→ **TAREFA**: Como você daria continuidade ao texto sobre as carreiras de Ganso e Neymar, começando logo após a última frase dele?

Em uma noite fria de agosto de 2010, assisti à uma partida entre Avaí e Santos, no estádio da Ressacada, em Florianópolis. A contenda era o jogo de volta da Copa do Brasil e o modesto time da capital catarinense foi valente para, mesmo perdendo por um gol frente ao alvinegro praiano, confirmar a classificação para a fase seguinte da competição. A equipe azurra vencera o primeiro confronto, na Vila Belmiro, por três a um. Foi péssima a apresentação do astro Neymar Jr. que, irritado com a dura marcação, pouco fez pelo time, assim como a de Marquinhos, ídolo local que atuava pelos paulistas e que foi ovacionado pelas arquibancadas. Em compensação, Paulo Henrique Ganso me impressionou muito. Passes de primeira, viradas de jogo, fintas, parecia que o camisa 10 (a do Santos não é qualquer camisa 10) flutuava em campo, etéreo, mas muito efetivo.

Naquele mesmo ano, três meses antes, eu vira pela TV Paulo Henrique comandar a conquista do título paulista, partida em que se recusou a ser substituído nos últimos minutos do segundo tempo, quando Dorival Júnior pretendia colocar mais um jogador de marcação. O Santos – que perdia, mas com resultado que lhe dava o título – jogava com dois a menos, e o meia-atacante segurava a bola no ataque. Inteligente, chegou mesmo a cobrar um escanteio para ninguém, apenas tocando a bola e deixando-a para que o adversário se deslocasse até o corner para buscá-la.

Ganso e Neymar treinam pela seleção brasileira em 2011. Foto: Bruno Domingos/Mowa Press.

Eu imaginava que Ganso se tornaria um grande craque, que chegaria mais longe do que Neymar. Não foi o que aconteceu, como todos sabemos. Enquanto o primeiro há tempos não deslancha, o segundo é um dos jogadores mais importantes em atividade no mundo. Ainda que do principal futebolista brasileiro em atividade sempre se espere mais, talvez injustamente, é inegável sua trajetória de sucesso, com brilho no Santos, no Barcelona e no Paris Saint-Germain. Depois do time da Baixada, Paulo Henrique encontrou algum brilho no São Paulo e tem fracassado redondamente na Europa.

→ **REGISTROS EXTRAÍDOS**:
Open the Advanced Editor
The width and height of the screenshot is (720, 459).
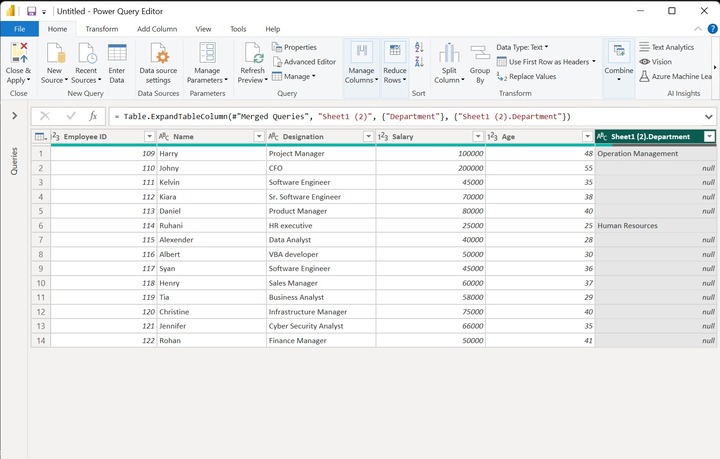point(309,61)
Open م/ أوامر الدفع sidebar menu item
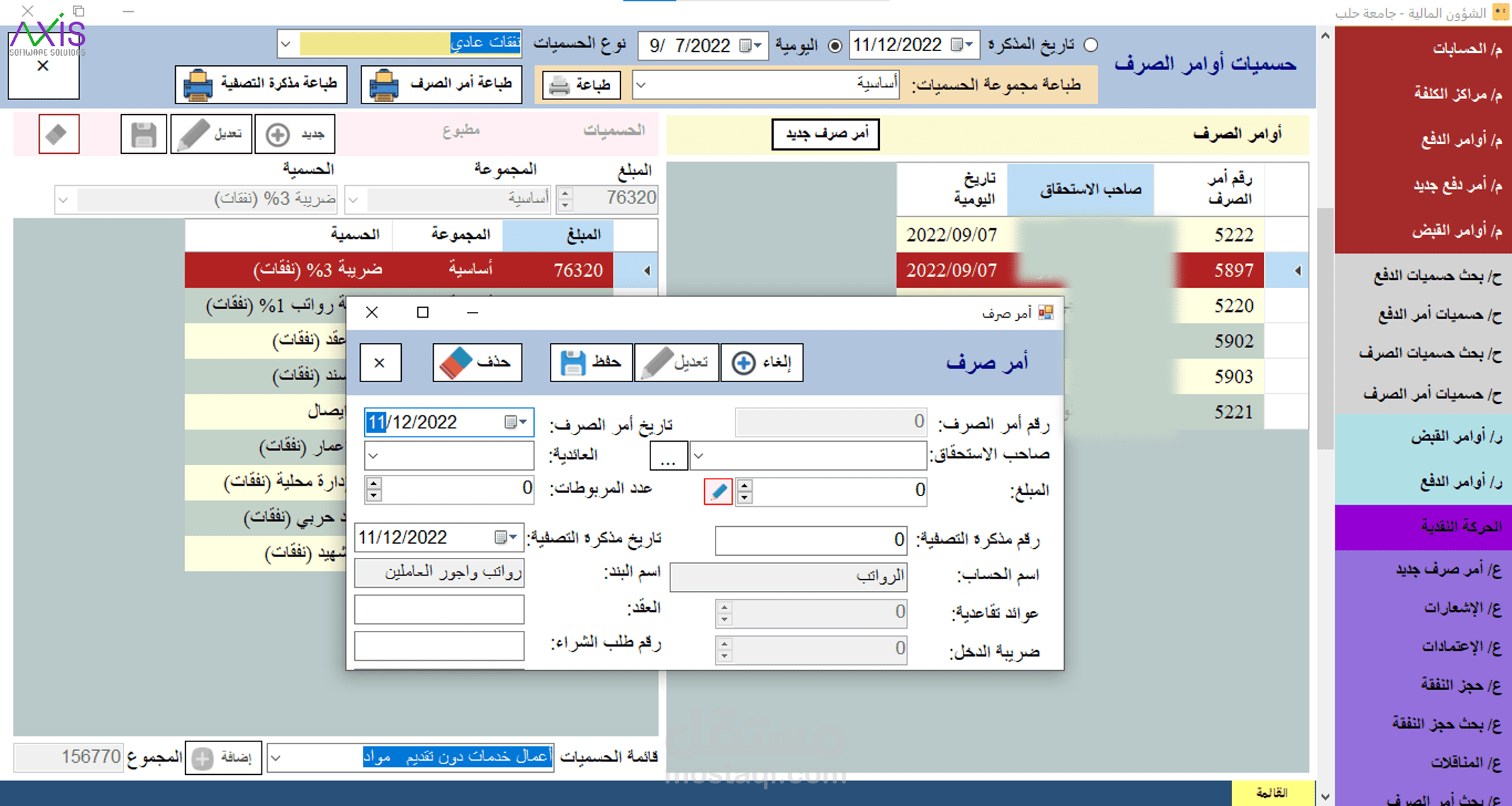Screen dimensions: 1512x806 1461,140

→ **RESPOSTA DO EXERCÍCIO**:
Ganso faz parte de uma estirpe de jogadores que me fazem lamentar que não tenham mostrado tudo aquilo que, suponho, poderiam. Questões pessoais, falta de apoio do corpo técnico, dificuldades contratuais, problemas pessoais, soberba, enfim, são muitas as possíveis razões para que, quem pintava como craque, não tenha sido mais que bom jogador ou às vezes nem isso. Também é possível que fosse um engano, que não houvesse tanto talento no garoto vindo do Pará.

O caso mais desconcertante de êxito que não aconteceu, dos que conheço, foi o de Carlos Alberto, formado no Fluminense, com passagens por Vasco, Figueirense, São Paulo, Atlético Paranaense, Werder Bremen, Corinthians, Goiás, Al Dhafra, Bahia, Grêmio, Botafogo, Boavista. Ainda com dezenove anos o atacante se transferiu para o Futebol Clube do Porto, onde, treinado por José Mourinho e jogando ao lado de Deco, Maniche, Ricardo Carvalho, McCarthy e Vítor Baía, foi campeão da Champions League de 2003/2004. O tento que marcou no jogo decisivo contra o Mônaco, à época dirigido por Didier Deschamps, o coloca ainda hoje como o jogador mais jovem da história a ter sido goleador em uma final dessa competição. Certamente foi no Torneio Sub-20 da Malásia, em 2003, que o jogador chamou a atenção do corpo técnico da equipe, quando pela seleção brasileira fez um dos gols na partida final contra Portugal, na vitória, de virada, por três a um. No final de 2004, saindo do banco de reservas, foi um dos cobradores na disputa de pênaltis que deu o título da Copa Intercontinental ao time do norte de Portugal, contra a Corporación Deportiva Once Caldas. A equipe colombiana vencera a Libertadores enfrentando, também nos pênaltis, o Boca Juniors.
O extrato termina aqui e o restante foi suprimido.